The word “pathetic” is insulted every time it’s used to describe either of these teams’ horrendous seasons, meaning the Nets weren’t huge underdogs for once. But after New York throttled Brooklyn 113-83, “disgraceful” thinks it deserves to be associated with much better than this Nets group as well.
Those who listened to the television broadcast and much of the analysis during the pre-game heard a common theme about Jason Kidd’s drastically underachieving Nets — they’re massively injured and need time to heal and regroup.
That they certainly do, but the talent to at least be respectable still exists nonetheless. The kids over at LIU Brooklyn may know they don’t have talent that compares at all to the Nets, but even they probably believe they could’ve put up a more valiant effort against a 3-13 Knicks bunch than the sluggish, uninspired Nets did, and they’d be right.

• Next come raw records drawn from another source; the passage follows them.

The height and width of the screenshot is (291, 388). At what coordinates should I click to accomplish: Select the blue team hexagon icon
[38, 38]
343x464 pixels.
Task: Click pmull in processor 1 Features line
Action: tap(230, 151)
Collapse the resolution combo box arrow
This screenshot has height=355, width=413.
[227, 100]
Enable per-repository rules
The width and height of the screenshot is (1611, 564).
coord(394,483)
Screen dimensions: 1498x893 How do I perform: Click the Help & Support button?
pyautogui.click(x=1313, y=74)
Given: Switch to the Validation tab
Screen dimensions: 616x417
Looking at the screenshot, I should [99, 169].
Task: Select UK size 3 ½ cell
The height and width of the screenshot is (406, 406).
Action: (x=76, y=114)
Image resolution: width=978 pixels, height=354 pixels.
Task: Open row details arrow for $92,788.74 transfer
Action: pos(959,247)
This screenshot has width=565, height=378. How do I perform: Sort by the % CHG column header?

That should be the most frustrating aspect of this season for Brooklyn’s management, players and fans thus far. Plainly put, the Nets have stopped looking like the pros they are more times than not this season, and their downfall usually begins at the outset of the third quarter.
Most would immediately blame that on age; after all, the Nets were the butt of at least one or two – or five or six thousand, but who’s counting – old man jokes after acquiring extra-seasoned veterans like Paul Pierce, Kevin Garnett and Jason Terry over the offseason. But that would simply be a cop-out. Pierce and Terry, as well as younger floor general Deron Williams, are currently banged up and on the shelf, and remaining key pieces such as Brook Lopez, Joe Johnson and those that surround them, other than Garnett, shouldn’t resemble cars that need new batteries after only one half of basketball, yet that’s exactly what’s happened night in and night out. Call it as inexplicable as a grizzly bear at an aquarium.
Winning will first take healing, and even then patience for championship-level chemistry must be demonstrated by all Nets parties. Until then, the Nets should place all of their concern into playing with some pride, because injuries or not, that’s the very least they can do.